Reproduce the material from its beginning through the line containing "This screenshot has height=449, width=1035.", substituting "screen capture" for "screenshot" and leaving everything else unchanged.

───── Data shown ─────

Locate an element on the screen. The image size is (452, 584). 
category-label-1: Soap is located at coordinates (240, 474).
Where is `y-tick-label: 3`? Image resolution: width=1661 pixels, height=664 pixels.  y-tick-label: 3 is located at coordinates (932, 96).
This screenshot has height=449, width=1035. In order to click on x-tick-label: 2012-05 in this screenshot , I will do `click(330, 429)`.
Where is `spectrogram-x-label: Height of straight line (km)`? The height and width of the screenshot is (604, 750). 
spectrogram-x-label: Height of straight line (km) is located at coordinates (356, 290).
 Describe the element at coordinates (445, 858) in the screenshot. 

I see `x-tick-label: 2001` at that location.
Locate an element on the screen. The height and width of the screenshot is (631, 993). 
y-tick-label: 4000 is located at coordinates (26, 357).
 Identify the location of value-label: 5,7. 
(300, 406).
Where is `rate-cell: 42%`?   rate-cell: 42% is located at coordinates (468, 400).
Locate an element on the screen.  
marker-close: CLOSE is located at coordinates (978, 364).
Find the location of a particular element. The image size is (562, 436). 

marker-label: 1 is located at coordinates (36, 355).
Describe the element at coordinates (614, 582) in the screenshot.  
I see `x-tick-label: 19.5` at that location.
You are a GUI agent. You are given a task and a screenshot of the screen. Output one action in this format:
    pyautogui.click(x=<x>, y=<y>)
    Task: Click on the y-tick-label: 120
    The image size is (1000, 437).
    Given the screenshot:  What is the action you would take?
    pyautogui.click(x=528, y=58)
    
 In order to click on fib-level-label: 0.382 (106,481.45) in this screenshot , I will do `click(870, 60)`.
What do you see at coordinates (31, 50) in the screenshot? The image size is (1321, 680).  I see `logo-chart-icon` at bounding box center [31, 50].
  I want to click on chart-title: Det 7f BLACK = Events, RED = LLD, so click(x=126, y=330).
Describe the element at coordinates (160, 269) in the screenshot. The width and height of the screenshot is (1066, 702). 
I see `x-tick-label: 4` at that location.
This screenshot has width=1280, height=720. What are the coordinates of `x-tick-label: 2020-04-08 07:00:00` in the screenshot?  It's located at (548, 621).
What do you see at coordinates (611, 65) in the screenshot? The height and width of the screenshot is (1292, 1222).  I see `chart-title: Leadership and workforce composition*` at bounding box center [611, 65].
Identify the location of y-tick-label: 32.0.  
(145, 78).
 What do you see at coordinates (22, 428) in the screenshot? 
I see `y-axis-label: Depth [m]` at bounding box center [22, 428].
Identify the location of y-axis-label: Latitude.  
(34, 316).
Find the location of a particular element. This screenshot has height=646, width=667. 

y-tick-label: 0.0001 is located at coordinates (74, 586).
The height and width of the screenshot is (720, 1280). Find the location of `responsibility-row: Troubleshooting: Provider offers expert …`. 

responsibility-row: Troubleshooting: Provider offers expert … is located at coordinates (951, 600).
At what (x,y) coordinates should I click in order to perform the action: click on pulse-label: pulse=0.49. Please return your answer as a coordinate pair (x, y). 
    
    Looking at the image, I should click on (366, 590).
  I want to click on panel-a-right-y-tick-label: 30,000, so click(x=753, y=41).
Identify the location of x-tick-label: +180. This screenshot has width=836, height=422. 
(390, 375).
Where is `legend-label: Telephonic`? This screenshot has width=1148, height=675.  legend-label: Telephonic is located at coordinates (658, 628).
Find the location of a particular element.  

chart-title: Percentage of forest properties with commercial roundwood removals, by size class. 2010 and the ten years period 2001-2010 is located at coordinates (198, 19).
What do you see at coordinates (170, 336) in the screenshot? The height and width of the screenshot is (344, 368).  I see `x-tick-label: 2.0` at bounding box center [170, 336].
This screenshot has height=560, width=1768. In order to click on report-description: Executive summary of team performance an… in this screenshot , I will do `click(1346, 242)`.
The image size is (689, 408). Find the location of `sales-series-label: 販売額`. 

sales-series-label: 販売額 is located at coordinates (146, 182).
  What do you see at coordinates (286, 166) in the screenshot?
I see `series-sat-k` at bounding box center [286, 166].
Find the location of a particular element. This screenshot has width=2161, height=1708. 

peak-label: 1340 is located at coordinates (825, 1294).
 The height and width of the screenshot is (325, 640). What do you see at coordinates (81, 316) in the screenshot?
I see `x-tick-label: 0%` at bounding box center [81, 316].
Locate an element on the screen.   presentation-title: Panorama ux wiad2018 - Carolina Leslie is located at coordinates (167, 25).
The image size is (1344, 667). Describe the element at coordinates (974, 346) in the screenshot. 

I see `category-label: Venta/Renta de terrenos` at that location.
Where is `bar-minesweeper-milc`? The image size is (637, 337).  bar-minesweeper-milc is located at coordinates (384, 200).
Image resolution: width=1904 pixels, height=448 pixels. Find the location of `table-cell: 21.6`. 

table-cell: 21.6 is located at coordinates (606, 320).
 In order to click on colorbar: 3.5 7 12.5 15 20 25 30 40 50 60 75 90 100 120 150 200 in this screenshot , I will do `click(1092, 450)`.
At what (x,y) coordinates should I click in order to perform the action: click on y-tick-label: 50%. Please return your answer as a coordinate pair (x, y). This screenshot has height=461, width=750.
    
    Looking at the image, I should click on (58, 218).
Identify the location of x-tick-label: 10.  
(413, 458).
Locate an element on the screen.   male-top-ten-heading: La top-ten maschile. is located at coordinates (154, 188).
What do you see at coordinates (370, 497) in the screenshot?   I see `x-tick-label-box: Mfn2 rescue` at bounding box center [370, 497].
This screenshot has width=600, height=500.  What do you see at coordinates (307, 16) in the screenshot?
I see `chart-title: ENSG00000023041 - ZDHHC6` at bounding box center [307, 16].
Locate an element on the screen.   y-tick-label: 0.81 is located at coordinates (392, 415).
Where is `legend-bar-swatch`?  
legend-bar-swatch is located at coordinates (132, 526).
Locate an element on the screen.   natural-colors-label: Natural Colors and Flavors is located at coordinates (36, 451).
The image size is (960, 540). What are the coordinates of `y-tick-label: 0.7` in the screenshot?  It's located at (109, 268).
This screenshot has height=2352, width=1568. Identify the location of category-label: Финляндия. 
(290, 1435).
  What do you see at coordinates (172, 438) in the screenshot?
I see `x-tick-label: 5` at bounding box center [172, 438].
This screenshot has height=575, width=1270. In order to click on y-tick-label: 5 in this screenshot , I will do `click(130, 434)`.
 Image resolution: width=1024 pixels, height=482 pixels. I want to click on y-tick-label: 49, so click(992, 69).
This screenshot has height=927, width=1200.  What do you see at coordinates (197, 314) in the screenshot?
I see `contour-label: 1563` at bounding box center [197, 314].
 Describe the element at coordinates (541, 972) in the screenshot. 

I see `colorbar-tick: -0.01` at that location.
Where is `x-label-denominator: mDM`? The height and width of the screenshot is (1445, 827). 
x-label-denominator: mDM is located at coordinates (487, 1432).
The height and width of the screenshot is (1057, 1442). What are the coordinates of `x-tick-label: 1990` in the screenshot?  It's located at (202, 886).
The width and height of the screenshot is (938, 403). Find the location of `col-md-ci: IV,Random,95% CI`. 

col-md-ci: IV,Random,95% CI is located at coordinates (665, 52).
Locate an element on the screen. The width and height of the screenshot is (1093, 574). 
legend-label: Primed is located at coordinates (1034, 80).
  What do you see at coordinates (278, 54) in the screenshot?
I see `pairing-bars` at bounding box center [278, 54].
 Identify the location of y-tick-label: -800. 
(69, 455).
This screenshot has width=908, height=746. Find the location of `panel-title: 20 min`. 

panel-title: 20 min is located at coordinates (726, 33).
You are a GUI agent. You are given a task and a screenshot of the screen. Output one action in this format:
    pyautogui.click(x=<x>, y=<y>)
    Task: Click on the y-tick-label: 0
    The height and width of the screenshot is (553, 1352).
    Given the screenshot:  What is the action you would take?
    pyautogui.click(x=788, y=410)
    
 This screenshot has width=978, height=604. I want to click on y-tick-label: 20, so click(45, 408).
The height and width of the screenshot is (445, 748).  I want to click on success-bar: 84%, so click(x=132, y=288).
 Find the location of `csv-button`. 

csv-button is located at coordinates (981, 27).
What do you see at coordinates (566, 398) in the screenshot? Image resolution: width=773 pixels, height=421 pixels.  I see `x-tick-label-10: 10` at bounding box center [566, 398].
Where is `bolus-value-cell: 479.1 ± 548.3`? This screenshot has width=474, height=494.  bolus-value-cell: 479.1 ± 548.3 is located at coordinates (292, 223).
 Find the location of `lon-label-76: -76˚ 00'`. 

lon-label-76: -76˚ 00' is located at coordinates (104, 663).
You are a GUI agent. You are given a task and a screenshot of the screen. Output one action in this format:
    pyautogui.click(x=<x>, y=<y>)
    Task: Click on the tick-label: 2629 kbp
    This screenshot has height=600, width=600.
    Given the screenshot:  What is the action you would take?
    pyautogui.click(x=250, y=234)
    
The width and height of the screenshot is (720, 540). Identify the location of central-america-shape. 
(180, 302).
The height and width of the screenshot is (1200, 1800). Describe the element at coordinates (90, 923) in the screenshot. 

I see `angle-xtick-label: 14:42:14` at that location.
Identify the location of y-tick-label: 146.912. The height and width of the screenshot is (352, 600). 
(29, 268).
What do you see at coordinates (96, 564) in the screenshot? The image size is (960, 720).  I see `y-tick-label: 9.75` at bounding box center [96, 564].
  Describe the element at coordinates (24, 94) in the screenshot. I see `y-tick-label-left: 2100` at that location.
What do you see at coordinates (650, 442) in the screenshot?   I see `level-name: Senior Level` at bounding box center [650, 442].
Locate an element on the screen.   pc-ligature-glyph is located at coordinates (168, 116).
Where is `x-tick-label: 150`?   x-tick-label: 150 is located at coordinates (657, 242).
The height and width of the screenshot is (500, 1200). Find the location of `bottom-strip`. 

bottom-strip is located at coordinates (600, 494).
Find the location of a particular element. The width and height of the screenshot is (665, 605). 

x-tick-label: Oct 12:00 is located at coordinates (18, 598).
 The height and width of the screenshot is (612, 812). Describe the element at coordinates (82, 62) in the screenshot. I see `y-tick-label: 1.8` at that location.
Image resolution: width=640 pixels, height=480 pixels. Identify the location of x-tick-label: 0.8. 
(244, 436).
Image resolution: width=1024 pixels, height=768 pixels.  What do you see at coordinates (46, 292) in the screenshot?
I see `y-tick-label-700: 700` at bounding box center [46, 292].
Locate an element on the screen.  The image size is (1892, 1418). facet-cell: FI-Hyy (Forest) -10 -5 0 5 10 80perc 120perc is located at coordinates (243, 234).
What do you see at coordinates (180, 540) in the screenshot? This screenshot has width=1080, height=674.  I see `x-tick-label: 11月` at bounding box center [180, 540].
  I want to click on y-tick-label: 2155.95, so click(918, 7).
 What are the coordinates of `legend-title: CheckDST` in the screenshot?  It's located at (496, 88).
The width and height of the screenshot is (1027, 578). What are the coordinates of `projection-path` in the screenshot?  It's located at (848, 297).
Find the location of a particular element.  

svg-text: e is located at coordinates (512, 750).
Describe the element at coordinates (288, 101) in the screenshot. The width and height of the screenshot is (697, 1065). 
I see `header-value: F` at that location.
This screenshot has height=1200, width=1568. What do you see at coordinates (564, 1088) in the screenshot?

─────

> _Reply to the task_
Locate an element on the screen. The image size is (452, 584). 
category-label-1: Soap is located at coordinates (240, 474).
Where is `y-tick-label: 3`? Image resolution: width=1661 pixels, height=664 pixels.  y-tick-label: 3 is located at coordinates (932, 96).
This screen capture has height=449, width=1035. In order to click on x-tick-label: 2012-05 in this screen capture , I will do `click(330, 429)`.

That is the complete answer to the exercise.